• **Problem statement**
Here the job is to restate every entry word for word.

• **Exercise data**
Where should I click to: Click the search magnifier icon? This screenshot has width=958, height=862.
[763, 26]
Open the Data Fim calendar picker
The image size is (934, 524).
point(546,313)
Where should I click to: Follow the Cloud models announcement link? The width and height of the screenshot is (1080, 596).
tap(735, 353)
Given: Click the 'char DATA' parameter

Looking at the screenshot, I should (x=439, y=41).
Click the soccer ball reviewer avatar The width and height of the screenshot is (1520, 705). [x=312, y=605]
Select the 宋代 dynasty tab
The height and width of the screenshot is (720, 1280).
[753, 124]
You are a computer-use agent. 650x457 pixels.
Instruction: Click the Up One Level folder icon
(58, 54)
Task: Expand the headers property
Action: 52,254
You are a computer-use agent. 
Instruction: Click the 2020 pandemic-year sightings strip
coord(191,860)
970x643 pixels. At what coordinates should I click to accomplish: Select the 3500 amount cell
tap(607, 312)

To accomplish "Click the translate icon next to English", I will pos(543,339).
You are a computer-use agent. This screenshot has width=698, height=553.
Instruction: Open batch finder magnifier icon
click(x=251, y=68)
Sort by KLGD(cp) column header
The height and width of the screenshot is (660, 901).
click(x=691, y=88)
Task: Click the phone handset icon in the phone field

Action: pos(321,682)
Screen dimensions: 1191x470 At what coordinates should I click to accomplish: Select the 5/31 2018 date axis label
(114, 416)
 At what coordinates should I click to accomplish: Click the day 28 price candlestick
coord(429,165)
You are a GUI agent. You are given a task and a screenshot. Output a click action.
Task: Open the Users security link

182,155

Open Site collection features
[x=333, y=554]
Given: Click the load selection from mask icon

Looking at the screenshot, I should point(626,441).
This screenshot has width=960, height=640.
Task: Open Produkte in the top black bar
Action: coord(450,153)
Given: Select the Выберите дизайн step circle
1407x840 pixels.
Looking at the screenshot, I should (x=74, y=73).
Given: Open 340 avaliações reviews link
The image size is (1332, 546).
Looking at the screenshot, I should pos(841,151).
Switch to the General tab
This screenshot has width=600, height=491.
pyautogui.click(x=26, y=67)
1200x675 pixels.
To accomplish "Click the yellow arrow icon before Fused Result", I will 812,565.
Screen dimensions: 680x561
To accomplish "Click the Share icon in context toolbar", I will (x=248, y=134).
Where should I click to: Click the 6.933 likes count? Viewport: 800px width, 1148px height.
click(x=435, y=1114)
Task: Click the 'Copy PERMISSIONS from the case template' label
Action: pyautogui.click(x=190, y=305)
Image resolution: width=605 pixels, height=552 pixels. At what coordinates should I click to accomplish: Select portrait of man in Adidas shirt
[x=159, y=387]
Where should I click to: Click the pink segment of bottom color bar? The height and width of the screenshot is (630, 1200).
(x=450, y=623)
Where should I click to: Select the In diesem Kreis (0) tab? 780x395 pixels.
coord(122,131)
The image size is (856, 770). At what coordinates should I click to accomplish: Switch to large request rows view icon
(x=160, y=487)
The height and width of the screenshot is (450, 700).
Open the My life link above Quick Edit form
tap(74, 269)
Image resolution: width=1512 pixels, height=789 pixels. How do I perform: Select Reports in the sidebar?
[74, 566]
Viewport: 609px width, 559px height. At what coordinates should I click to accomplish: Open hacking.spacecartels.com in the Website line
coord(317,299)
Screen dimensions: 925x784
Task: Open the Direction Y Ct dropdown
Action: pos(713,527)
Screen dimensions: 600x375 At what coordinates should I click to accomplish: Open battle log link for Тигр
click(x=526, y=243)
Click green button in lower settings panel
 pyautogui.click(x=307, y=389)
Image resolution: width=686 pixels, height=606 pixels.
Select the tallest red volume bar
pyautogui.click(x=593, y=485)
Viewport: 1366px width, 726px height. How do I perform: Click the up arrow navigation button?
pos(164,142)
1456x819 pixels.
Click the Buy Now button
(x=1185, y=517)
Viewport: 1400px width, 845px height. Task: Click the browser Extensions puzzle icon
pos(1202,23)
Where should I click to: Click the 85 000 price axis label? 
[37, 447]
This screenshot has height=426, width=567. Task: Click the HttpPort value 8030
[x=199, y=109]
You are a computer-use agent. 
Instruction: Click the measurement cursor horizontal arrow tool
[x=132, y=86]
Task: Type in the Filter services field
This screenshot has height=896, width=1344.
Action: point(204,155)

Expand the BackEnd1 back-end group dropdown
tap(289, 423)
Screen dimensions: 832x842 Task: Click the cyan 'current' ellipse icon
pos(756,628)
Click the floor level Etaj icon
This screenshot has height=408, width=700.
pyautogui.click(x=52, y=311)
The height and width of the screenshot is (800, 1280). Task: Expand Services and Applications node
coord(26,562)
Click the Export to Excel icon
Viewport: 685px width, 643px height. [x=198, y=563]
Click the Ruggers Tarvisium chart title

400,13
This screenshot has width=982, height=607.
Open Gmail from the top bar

• **Result of this exercise**
Where should I click to: Click the search magnifier icon? This screenshot has width=958, height=862.
[763, 26]
Open the Data Fim calendar picker
The image size is (934, 524).
point(546,313)
Where should I click to: Follow the Cloud models announcement link? The width and height of the screenshot is (1080, 596).
tap(735, 353)
Given: Click the 'char DATA' parameter

Looking at the screenshot, I should (x=439, y=41).
Click the soccer ball reviewer avatar The width and height of the screenshot is (1520, 705). [x=312, y=605]
Select the 宋代 dynasty tab
The height and width of the screenshot is (720, 1280).
[753, 124]
You are a computer-use agent. 650x457 pixels.
Instruction: Click the Up One Level folder icon
(58, 54)
Task: Expand the headers property
Action: 52,254
You are a computer-use agent. 
Instruction: Click the 2020 pandemic-year sightings strip
coord(191,860)
970x643 pixels. At what coordinates should I click to accomplish: Select the 3500 amount cell
tap(607, 312)

To accomplish "Click the translate icon next to English", I will pos(543,339).
You are a computer-use agent. This screenshot has width=698, height=553.
Instruction: Open batch finder magnifier icon
click(x=251, y=68)
Sort by KLGD(cp) column header
The height and width of the screenshot is (660, 901).
click(x=691, y=88)
Task: Click the phone handset icon in the phone field

Action: pos(321,682)
Screen dimensions: 1191x470 At what coordinates should I click to accomplish: Select the 5/31 2018 date axis label
(114, 416)
 At what coordinates should I click to accomplish: Click the day 28 price candlestick
coord(429,165)
You are a GUI agent. You are given a task and a screenshot. Output a click action.
Task: Open the Users security link

182,155

Open Site collection features
[x=333, y=554]
Given: Click the load selection from mask icon

Looking at the screenshot, I should point(626,441).
This screenshot has width=960, height=640.
Task: Open Produkte in the top black bar
Action: coord(450,153)
Given: Select the Выберите дизайн step circle
1407x840 pixels.
Looking at the screenshot, I should (x=74, y=73).
Given: Open 340 avaliações reviews link
The image size is (1332, 546).
Looking at the screenshot, I should pos(841,151).
Switch to the General tab
This screenshot has width=600, height=491.
pyautogui.click(x=26, y=67)
1200x675 pixels.
To accomplish "Click the yellow arrow icon before Fused Result", I will 812,565.
Screen dimensions: 680x561
To accomplish "Click the Share icon in context toolbar", I will (x=248, y=134).
Where should I click to: Click the 6.933 likes count? Viewport: 800px width, 1148px height.
click(x=435, y=1114)
Task: Click the 'Copy PERMISSIONS from the case template' label
Action: pyautogui.click(x=190, y=305)
Image resolution: width=605 pixels, height=552 pixels. At what coordinates should I click to accomplish: Select portrait of man in Adidas shirt
[x=159, y=387]
Where should I click to: Click the pink segment of bottom color bar? The height and width of the screenshot is (630, 1200).
(x=450, y=623)
Where should I click to: Select the In diesem Kreis (0) tab? 780x395 pixels.
coord(122,131)
The image size is (856, 770). At what coordinates should I click to accomplish: Switch to large request rows view icon
(x=160, y=487)
The height and width of the screenshot is (450, 700).
Open the My life link above Quick Edit form
tap(74, 269)
Image resolution: width=1512 pixels, height=789 pixels. How do I perform: Select Reports in the sidebar?
[74, 566]
Viewport: 609px width, 559px height. At what coordinates should I click to accomplish: Open hacking.spacecartels.com in the Website line
coord(317,299)
Screen dimensions: 925x784
Task: Open the Direction Y Ct dropdown
Action: pos(713,527)
Screen dimensions: 600x375 At what coordinates should I click to accomplish: Open battle log link for Тигр
click(x=526, y=243)
Click green button in lower settings panel
 pyautogui.click(x=307, y=389)
Image resolution: width=686 pixels, height=606 pixels.
Select the tallest red volume bar
pyautogui.click(x=593, y=485)
Viewport: 1366px width, 726px height. How do I perform: Click the up arrow navigation button?
pos(164,142)
1456x819 pixels.
Click the Buy Now button
(x=1185, y=517)
Viewport: 1400px width, 845px height. Task: Click the browser Extensions puzzle icon
pos(1202,23)
Where should I click to: Click the 85 000 price axis label? 
[37, 447]
This screenshot has height=426, width=567. Task: Click the HttpPort value 8030
[x=199, y=109]
You are a computer-use agent. 
Instruction: Click the measurement cursor horizontal arrow tool
[x=132, y=86]
Task: Type in the Filter services field
This screenshot has height=896, width=1344.
Action: point(204,155)

Expand the BackEnd1 back-end group dropdown
tap(289, 423)
Screen dimensions: 832x842 Task: Click the cyan 'current' ellipse icon
pos(756,628)
Click the floor level Etaj icon
This screenshot has height=408, width=700.
pyautogui.click(x=52, y=311)
The height and width of the screenshot is (800, 1280). Task: Expand Services and Applications node
coord(26,562)
Click the Export to Excel icon
Viewport: 685px width, 643px height. [x=198, y=563]
Click the Ruggers Tarvisium chart title

400,13
This screenshot has width=982, height=607.
Open Gmail from the top bar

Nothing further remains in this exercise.